This transition to retirement has me looking back at times to an earlier transition in my life—college. I wrote a blog post 8 years or so ago about a few of my experiences at Huston-Tillotson College (now Huston-Tillotson University, a private, historically African American school) in Austin, Texas. We called it H-T for short. The post was entitled “Patience is a Virtue.”
You have to remember, this was in the ‘70s. A lot has changed, including me. The blog post is going to be different now.
I’m not what you’d call a patient person by nature although I’m much older and patience comes easier nowadays. Patience is arguably the physician’s most valuable asset, so it was worthwhile for me to work at cultivating it. We’ve all heard that doctors start yapping almost before patients are through talking.

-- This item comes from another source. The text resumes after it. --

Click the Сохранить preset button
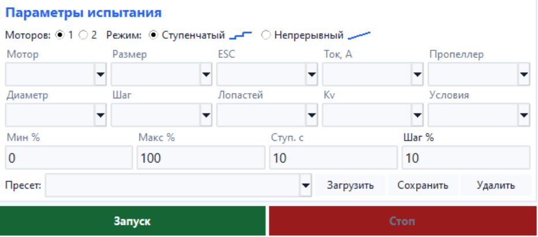This screenshot has height=237, width=538. pyautogui.click(x=423, y=186)
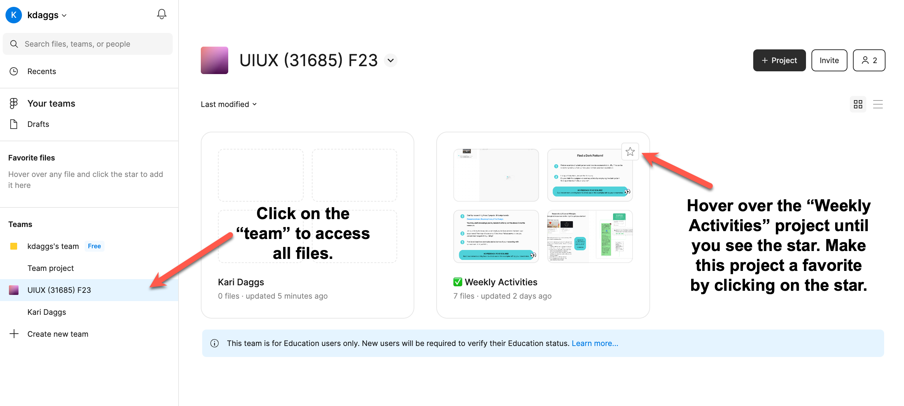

I’m still learning to be patient. I think I first realized that people thought I was impatient when I was a freshman at H-T. They were right; I just didn’t know it then.
I remember a day when I was pretty annoyed about some remarks a peer made during a class in Black History (we were still “black” in those days). After class, I vented about it with the teacher, Dr. Lamar Kirven, who was also a Major in the military. We called him Major Kirven.
We loved Major Kirven. He had a wonderful sense of humor and laughed along with us when we had to tell him we just could not read his indecipherable scrawls on the blackboard. We didn’t have PowerPoint—and I don’t think it would have helped him.
Anyway, Major Kirven listened without saying a word during my long diatribe. I’ll never remember what that nonsense was all about; it doesn’t matter now.
He listened deeply and, at the time it didn’t occur to me to be surprised about that. I was too busy liking the sound of my own opinions. Several times he could have interrupted and justifiably corrected me.
He didn’t. He waited until I was finished.
And then, very gently he said, “Brother Amos, patience is a virtue”. It suddenly struck me that he had been very patiently listening to a very impatient young man’s philippic about the shortcomings of everyone but himself for almost a half hour before he made that brief observation.
I’ve been trying to be more patient. Along the way, I’ve discovered and rediscovered the truth of a statement that has often been attributed to Stephen Covey,
“With people, if you want to save time, don’t be efficient. Slow is fast and fast is slow.”
Stephen Covey
There’s a lot that goes into being an effective psychiatric consultant, not the least of which is the skill of transforming “That’s all I can do” into “I will do all I can.” That’s usually a lot easier if I listen patiently to what my colleagues, my trainees, and my patients want.